Multicalibrations produced by calibcam are aligned based on the camera 1 position and direction. origin_coord determines the coordinate system of the final result, relative to the coordinate system of the camera calibration. This usually has the arena center as origin and the z-axis pointing upwards. The format is:

dict(
    # origin of the arena coordinate system in the coordinate system of the multicalibration
    'origin': np.ndarray, shape=(3,), dtype('float64'),
    # orientation of arena coordinate system in the coordinate system of the multicalibration (i.e. [lateral1, lateral2, up])
    'coord': np.ndarray, shape=(3, 3,), dtype('float64'),
)

Thus, origin_coord:coord * x_arena + origin_coord:origin = x_camera.

labels_manual.npz

Manual labels of surface markers on the videography data.

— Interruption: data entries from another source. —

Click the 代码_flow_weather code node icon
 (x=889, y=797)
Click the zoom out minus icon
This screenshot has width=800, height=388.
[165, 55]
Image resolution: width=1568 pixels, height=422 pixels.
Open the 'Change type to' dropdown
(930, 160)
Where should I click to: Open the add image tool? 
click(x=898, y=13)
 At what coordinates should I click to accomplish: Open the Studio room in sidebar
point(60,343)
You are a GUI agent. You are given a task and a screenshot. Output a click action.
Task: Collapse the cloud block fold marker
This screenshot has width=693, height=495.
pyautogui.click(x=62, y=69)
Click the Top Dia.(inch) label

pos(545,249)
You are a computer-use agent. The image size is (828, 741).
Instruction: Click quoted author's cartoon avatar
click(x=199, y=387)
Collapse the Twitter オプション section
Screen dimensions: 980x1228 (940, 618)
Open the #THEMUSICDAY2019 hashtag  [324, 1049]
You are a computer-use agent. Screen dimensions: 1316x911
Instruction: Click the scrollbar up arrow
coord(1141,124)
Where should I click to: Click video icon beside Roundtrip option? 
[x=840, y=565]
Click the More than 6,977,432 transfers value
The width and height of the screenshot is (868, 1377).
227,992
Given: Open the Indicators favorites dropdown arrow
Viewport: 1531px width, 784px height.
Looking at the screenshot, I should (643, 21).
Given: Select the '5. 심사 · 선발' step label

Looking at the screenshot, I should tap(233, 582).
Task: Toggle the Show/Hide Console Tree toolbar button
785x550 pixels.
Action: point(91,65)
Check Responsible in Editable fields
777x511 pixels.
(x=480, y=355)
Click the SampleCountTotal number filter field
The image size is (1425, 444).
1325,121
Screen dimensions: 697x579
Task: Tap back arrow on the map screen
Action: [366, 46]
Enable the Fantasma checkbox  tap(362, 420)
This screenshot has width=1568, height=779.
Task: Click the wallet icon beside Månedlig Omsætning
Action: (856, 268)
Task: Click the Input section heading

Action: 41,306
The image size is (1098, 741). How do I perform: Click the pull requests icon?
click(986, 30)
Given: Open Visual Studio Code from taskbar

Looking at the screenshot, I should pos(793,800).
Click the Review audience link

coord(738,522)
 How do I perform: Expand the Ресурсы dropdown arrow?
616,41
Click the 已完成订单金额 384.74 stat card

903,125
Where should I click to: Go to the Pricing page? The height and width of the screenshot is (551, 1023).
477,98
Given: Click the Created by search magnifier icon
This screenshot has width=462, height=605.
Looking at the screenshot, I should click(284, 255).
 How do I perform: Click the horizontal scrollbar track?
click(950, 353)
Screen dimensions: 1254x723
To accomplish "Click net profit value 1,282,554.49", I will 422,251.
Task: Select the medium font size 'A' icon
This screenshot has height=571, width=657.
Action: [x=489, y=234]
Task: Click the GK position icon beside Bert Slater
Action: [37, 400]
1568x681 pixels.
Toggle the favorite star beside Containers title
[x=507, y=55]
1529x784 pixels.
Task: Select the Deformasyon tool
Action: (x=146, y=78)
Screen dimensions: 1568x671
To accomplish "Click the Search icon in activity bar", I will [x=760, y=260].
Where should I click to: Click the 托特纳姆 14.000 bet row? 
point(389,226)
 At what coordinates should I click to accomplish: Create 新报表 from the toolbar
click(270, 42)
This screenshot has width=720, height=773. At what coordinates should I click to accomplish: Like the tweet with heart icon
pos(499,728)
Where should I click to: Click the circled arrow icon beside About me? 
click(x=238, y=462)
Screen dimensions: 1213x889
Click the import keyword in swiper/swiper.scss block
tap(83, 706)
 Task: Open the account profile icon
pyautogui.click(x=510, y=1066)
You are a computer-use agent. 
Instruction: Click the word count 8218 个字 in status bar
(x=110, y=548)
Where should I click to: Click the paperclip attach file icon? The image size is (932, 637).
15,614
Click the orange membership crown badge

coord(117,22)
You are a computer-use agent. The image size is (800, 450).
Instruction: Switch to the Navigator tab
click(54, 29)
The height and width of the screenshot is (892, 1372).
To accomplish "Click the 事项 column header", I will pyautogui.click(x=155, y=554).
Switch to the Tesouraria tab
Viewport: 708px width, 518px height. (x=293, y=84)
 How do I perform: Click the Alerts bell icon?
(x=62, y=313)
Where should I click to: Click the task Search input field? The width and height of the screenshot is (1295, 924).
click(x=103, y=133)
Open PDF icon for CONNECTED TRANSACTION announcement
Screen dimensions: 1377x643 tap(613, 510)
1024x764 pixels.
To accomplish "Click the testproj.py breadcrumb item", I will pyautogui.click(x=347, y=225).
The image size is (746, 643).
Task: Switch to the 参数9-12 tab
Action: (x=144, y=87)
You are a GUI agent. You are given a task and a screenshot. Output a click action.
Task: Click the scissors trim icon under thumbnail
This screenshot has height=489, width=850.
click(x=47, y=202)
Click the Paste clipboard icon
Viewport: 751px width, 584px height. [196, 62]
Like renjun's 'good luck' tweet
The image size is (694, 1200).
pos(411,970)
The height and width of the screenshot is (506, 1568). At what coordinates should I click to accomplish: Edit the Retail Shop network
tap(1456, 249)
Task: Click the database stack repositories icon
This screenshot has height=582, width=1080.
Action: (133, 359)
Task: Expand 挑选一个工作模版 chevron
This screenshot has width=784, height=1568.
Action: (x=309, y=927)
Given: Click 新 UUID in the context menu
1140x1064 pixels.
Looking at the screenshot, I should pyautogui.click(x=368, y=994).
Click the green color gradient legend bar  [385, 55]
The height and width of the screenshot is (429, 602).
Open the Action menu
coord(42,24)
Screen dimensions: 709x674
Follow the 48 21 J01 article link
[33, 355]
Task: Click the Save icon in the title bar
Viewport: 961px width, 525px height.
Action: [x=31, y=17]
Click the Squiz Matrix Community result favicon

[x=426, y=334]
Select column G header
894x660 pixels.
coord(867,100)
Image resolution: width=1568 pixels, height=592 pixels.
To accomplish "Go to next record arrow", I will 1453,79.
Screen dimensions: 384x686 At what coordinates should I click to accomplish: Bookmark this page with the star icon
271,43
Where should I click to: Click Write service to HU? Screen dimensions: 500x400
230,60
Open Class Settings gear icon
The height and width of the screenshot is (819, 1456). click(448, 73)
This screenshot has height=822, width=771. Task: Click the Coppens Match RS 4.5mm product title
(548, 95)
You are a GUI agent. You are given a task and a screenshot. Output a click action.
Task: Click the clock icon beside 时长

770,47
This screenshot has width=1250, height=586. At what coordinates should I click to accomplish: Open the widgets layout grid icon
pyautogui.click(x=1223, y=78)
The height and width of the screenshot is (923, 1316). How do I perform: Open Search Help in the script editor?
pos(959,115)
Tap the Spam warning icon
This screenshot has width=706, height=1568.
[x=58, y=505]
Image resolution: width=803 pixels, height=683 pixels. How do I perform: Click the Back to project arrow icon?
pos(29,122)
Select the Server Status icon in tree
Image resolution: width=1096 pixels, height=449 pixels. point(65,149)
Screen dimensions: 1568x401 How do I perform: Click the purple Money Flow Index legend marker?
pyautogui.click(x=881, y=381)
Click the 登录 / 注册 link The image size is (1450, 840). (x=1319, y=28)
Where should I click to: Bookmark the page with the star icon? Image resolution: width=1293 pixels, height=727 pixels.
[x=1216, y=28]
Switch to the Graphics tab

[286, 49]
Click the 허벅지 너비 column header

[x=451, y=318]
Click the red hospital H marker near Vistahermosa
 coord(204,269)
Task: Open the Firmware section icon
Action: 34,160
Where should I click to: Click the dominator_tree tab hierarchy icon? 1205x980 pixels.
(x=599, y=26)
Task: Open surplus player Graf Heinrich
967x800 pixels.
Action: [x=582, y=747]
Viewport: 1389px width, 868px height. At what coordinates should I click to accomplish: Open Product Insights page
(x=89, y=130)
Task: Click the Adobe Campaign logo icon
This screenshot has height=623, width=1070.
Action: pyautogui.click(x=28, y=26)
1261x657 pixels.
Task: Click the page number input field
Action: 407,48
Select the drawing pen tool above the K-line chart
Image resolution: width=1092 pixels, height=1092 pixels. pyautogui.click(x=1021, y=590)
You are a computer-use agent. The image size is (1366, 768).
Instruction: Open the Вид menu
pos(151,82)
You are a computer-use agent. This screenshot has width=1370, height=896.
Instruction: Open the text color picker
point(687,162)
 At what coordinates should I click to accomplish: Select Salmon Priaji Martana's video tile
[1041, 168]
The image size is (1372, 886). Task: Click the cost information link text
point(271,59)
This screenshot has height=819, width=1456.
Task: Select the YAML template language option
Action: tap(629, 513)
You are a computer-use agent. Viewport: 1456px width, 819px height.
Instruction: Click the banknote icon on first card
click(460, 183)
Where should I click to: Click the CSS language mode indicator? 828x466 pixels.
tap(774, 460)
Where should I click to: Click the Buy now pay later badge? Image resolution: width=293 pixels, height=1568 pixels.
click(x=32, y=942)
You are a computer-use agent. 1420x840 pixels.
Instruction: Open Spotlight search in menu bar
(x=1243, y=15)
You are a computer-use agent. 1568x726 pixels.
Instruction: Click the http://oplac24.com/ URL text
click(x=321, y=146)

Content is a dictionary with integer frame indices as keys ([frameidx] below). Each value is another dictionary with the label names as keys ([label name] below). The format is:

dict(
    [frameidx]: dict(
        # positions of labels in 2D image
        [label name]: np.ndarray, shape=(nCameras, 2), dtype('int64'),
        ...
    )
    ...
)

In the default model, label names are: ['spot_ankle_left', 'spot_ankle_right', 'spot_elbow_left', 'spot_elbow_right', 'spot_finger_left_001', 'spot_finger_left_002', 'spot_finger_left_003', 'spot_finger_right_001', 'spot_finger_right_002', 'spot_finger_right_003', 'spot_head_001', 'spot_head_002', 'spot_head_003', 'spot_hip_left', 'spot_hip_right', 'spot_knee_left', 'spot_knee_right', 'spot_paw_front_left', 'spot_paw_front_right', 'spot_paw_hind_left', 'spot_paw_hind_right', 'spot_shoulder_left', 'spot_shoulder_right', 'spot_side_left', 'spot_side_right', 'spot_spine_001', 'spot_spine_002', 'spot_spine_003', 'spot_spine_004', 'spot_spine_005', 'spot_spine_006', 'spot_tail_001', 'spot_tail_002', 'spot_tail_003', 'spot_tail_004', 'spot_tail_005', 'spot_tail_006', 'spot_toe_left_001', 'spot_toe_left_002', 'spot_toe_left_003', 'spot_toe_right_001', 'spot_toe_right_002', 'spot_toe_right_003']. To differentiate manually annotated labels from reconstructed marker locations, these names are later on modified internally (see joint_marker_order in model.npy). Currently, some label names are hard coded. Therefore changing these names is not recommended (see function initialize_x in calibration.py). The hard coded label names are: 'spot_head_002', 'spot_head_003'. Labels with the strings 'spine' and 'tail' in their names are used for roughly aligning the 3D orientation of the animal before learning its anatomy.

labels_dlc_n_m.npy

Automatically detected labels of markers on the videography data in the format:

dict(
    # original file location (legacy: can just be an empty string) # LEGACY
    'file_save', type('str') # LEGACY
    # list of frame indices that the frames in 'labels_all' correspond to
    'frame_list': np.ndarray, shape=(nFrames,), dtype('int64'),
    # positions of markers in 2D image plus confidence value from DLC
    'labels_all': np.ndarray, shape=(nFrames, nCameras, nMarkers, 3,), dtype('float64'),
)

Any additional keys of the dictionary are not mandatory and originate from the development phase of the method.